## Activity
Filter the entries beneath this task, copying only the lines that hold the word "under".

## Records for the exercise
^^^^^^^^

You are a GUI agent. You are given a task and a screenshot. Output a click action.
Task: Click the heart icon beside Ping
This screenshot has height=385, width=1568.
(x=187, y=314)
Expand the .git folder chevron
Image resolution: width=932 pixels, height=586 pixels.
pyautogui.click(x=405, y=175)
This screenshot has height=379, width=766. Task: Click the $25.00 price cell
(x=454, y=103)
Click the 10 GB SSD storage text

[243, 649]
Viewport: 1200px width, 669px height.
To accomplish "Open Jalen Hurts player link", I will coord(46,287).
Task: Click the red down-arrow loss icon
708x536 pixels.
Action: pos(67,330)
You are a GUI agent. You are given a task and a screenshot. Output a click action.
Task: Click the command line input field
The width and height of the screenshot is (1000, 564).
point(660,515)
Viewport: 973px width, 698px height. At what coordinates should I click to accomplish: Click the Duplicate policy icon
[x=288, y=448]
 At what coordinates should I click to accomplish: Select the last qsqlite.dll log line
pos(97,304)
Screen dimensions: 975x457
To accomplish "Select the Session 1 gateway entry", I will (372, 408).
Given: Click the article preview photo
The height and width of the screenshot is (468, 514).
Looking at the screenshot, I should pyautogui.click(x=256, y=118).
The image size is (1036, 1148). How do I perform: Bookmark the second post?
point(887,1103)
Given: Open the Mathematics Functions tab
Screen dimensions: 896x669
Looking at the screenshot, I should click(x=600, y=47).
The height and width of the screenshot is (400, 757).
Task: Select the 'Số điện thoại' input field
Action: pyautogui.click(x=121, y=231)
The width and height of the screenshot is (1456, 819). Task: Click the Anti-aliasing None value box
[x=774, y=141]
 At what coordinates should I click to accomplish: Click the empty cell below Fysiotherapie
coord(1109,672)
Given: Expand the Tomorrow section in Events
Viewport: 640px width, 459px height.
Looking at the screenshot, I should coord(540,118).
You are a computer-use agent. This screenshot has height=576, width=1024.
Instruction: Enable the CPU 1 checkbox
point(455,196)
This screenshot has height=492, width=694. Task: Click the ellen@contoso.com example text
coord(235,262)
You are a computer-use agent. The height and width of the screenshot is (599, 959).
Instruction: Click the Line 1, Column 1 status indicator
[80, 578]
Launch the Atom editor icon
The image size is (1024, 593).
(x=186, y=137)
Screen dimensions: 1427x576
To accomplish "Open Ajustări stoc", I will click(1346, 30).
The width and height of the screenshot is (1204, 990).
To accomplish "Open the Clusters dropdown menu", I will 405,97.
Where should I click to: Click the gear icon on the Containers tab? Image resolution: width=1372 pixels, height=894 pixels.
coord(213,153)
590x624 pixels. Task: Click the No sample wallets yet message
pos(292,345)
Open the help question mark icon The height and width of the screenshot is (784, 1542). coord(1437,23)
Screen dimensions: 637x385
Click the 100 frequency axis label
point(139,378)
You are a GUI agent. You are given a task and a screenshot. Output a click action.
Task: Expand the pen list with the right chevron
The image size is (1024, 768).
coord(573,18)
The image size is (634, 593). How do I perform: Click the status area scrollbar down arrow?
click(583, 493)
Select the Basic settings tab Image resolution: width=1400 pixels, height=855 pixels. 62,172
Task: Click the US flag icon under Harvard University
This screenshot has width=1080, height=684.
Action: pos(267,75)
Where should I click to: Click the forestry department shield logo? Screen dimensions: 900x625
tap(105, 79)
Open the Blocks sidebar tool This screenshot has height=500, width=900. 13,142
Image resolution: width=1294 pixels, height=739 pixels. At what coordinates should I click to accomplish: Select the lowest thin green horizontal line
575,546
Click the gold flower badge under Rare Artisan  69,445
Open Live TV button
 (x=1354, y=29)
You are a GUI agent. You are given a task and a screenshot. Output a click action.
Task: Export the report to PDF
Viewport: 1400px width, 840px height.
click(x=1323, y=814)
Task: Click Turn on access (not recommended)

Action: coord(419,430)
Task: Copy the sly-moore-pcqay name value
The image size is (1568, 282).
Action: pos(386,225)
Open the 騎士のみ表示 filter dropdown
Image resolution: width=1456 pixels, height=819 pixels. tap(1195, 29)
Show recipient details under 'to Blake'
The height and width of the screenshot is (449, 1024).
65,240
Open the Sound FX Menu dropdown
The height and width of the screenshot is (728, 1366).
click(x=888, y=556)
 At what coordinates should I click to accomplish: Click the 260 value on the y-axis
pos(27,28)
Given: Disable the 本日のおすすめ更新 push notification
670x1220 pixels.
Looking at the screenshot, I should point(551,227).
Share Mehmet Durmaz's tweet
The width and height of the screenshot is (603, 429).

^^^^^^^^

## Answer for the task
Task: Click the US flag icon under Harvard University
Click the gold flower badge under Rare Artisan  69,445
Show recipient details under 'to Blake'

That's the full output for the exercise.